A team at the Seismic Sound Lab (http://www.seismicsoundlab.org) constructs representations of global seismic waves through sound and animated images. The animated images are renderings made with “yt” of simulations using the CIG-hosted code SPECFEM3D_GLOBE. The sounds are time compressed seismic data with minimal additional processing. Synchronizing the sounds and images reveal complex patterns and illustrate numerous aspects of the seismic wave field bringing new insights to both the public and, hopefully, researchers.
At the global scale, the SPECFEM3D_GLOBE code can model wave fields with a broad range of frequencies, for realistic crustal structure. The python environment “yt”, designed to process, analyze and visualize volumetric data in astrophysical simulations, is adapted here to spherical geometries relevant to seismology. To visualize this data, techniques used in the visualization of astrophysical phenomena such as star formation and galaxy evolution were applied to the seismic wave fronts. The visualization was created using a volume rendering technique, wherein an image plane traversed the volume and at each step in the traversal the individual pixels of the image were evolved according to the radiative transfer equation, accumulating from absorption and attenuating due to emission, as shown in the figure. Colormaps are constructed using Gaussian and linear functions of RGB values and are mapped to the amplitude of net displacement in each voxel and time step. In a given filter, the color shows the radiative value (local emission at each point) and the curvature of the top of the filter shows the alpha value that describes the transparency (alpha=1 is completely opaque, alpha=0 is completely transparent). The combination of the color map and the alpha function is called the transfer function. This approach results in a smooth highlighting of specific displacement values throughout the volume, illustrating the global wave field for one time step. The example snapshots shown in the above figure were generated from a SPECFEM3D_GLOBE simulation of the 2011 Tohoku Magnitude 9.1 earthquake (USGS finite fault model).
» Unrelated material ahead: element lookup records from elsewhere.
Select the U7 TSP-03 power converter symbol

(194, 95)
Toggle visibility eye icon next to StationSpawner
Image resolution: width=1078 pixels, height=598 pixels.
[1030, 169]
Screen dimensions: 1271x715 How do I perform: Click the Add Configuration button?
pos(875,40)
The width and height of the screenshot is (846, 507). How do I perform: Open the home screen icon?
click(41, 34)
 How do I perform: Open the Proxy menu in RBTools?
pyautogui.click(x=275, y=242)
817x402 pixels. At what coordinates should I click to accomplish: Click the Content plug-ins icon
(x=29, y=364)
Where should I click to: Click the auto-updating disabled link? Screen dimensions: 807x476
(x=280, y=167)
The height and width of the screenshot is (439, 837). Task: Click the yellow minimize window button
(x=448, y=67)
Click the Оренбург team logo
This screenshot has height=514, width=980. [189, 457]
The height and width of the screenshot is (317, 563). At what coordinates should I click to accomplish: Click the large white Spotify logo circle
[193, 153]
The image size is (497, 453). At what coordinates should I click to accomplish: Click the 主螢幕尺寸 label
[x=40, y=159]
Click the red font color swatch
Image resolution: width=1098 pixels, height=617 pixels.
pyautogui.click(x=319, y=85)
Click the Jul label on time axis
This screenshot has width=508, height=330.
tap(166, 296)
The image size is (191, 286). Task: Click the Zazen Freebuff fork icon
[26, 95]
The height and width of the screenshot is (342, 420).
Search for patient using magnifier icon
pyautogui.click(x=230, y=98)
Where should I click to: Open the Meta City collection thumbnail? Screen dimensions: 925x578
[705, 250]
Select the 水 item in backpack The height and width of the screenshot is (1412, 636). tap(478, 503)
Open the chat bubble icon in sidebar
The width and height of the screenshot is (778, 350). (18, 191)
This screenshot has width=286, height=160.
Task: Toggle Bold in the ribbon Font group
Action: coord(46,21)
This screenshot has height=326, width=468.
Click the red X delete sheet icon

A basic pedagogical exercise is to visually and sonically distinguish between surface waves and body waves. To demonstrate this difference, using the data and the simulation from the Tohoku earthquake, our initial efforts involve filtering both the images and the sounds in parallel. To make the sounds, we run a low pass and high pass filter on the seismic data, above and below about 1.0 – 0.5 Hz. The surface waves clearly propagate as a wave packet, and the coherent motion is clear when listening in spatialized sound environments. To make the images, we apply different transfer functions centered on different bands of displacement amplitude, as shown in the figure. The larger displacement amplitudes correspond to the lower frequency surface waves (right column), with a transfer function designed to look like a plasma. The smaller displacement amplitudes correspond to the higher frequency body waves (left column), with a transfer function designed to render semi-transparent, semi-reflective sheets moving through space (a bit like a jellyfish). The wave fields, when separated like this, look very different and sound very different. Furthermore, the movies with sounds play back at different speeds. The surface wave movies actually have to be shifted more to be in the audible range and thus play back faster than the body wave movies. The synchronization is tight; the sounds correspond to events in the wave motion, and the meaning of the two aspects of the wave field becomes clear. However, much potential for improvement remains in the development of quantitative relationships between the audio and image filters, such that we can explore the behavior of narrower frequency (band-pass) aspects of the wave field.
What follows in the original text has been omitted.